Oleh: Riyanda Barmawi
Penulis Adalah: Ketua Bidang Ekonomi Pembangunan PB HMI 2021-2023
Rencana kenaikan harga Bahan Bakar Minyak (BBM) telah menjadi isu hangat di negeri ini dalam beberapa pekan terakhir. Pasalnya, pemerintah telah memberikan sinyalemen terkait rencana tersebut akibat dari beban subsidi dan kompensasi energi yang biayanya membengkak, di tahun 2022, menembus Rp. 502 triliun. Kondisi ini jadi alasan utama dibalik rencana kenaikan harga BBM bersubsidi: pertalite dan solar.
ADVERTISEMENT
SCROLL TO RESUME CONTENT
Isu BBM ini telah mendapat beragam reaksi pro dan kontra di masyarakat. Pro kontra merupakan sikap yang lazim terjadi manakala pemerintah mewacanakan isu tertentu dalam rencana kebijakan. Apalagi masalah BBM berkenaan dengan hajat hidup orang banyak. Sudah tentu wacana naik turunnya harga BBM akan secara tidak langsung mempengaruhi kondisi sosial ekonomi, termasuk dengan politik.

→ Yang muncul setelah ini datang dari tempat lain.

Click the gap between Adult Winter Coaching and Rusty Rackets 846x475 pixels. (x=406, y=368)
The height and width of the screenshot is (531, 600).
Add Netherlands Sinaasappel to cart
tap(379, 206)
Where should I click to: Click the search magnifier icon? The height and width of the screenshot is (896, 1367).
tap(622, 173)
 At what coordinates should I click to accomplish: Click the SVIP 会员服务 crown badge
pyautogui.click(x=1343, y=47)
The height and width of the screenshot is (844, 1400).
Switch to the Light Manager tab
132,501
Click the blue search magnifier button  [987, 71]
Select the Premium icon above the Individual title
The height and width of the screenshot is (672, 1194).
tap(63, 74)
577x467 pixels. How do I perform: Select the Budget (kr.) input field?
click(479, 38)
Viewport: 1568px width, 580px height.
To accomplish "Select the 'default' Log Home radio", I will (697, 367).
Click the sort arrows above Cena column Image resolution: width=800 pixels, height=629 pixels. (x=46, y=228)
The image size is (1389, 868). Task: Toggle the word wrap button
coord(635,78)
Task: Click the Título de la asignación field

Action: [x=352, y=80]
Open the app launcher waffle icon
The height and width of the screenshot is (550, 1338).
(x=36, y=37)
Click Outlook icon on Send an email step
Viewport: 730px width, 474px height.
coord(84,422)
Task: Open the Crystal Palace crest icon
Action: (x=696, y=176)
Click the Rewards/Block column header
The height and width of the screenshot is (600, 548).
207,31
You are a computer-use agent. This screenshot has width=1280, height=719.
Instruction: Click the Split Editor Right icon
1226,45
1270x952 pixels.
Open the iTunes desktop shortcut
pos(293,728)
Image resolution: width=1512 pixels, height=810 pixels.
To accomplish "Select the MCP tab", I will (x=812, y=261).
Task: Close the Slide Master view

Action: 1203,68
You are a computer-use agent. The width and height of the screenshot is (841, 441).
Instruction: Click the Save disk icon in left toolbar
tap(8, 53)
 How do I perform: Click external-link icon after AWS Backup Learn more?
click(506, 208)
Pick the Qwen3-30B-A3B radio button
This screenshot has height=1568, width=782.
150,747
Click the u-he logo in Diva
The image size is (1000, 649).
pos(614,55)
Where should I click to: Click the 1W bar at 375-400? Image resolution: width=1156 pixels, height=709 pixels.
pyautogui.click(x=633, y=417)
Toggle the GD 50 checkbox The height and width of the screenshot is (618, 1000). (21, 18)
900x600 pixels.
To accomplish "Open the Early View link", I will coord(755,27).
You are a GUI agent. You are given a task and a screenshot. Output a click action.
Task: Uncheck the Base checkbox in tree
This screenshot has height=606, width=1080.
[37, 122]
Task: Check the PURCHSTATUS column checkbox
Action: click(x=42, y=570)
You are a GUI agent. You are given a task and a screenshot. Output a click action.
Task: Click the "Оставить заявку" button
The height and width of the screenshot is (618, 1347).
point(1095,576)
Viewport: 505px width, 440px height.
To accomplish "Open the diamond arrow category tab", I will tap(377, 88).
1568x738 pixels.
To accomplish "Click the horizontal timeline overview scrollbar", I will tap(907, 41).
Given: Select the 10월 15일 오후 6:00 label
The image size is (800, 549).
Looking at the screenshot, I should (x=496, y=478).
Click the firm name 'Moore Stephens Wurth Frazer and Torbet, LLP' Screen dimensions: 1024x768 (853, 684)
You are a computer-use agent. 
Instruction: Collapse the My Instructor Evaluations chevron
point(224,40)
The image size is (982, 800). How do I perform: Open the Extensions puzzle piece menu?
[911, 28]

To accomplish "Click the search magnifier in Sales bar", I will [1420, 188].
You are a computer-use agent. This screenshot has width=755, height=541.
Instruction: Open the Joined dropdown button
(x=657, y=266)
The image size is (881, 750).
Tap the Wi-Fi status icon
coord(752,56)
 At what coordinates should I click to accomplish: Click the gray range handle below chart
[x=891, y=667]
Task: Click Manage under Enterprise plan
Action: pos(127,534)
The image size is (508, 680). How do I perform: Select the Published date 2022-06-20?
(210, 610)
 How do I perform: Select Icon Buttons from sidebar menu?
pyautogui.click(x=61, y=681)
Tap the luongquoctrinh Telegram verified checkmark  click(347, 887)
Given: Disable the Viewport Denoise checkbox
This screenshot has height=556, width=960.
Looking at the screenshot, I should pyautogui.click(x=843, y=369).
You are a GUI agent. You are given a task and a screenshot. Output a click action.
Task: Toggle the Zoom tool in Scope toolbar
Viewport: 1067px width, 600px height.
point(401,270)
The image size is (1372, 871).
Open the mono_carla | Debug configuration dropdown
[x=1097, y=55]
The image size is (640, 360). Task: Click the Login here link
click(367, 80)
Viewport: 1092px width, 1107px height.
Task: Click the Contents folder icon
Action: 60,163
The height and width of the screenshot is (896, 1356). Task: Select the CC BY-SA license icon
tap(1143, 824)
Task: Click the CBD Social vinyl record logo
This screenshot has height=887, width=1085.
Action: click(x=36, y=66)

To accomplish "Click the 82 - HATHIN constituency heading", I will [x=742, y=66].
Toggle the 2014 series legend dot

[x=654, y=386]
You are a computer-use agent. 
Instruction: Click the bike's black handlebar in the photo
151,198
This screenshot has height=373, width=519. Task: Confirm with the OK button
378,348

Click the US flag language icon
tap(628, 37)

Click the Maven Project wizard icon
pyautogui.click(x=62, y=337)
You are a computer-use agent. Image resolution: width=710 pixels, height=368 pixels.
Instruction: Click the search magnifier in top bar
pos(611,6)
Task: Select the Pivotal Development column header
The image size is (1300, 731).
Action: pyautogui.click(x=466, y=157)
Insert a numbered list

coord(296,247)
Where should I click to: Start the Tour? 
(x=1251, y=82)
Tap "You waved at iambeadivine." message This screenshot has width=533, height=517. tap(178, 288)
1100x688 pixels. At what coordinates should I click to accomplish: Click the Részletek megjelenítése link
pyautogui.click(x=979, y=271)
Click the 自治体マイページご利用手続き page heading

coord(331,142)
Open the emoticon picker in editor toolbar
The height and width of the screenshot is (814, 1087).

Dampak yang ditimbulkan memang terbilang luas. Menaikkan harga BBM di waktu yang kurang tepat, sangat berpotensi menciptakan gejolak sosial akibat daya beli masyarakat yang melemah sebagai konsekuensi logis kenaikan harga-harga kebutuhan pokok. Itulah sebabnya, kebijakan menaikkan harga BBM sangat tidak populis. Alih-alih mendapatkan dukungan, justru yang terjadi malah sebaliknya penolakan.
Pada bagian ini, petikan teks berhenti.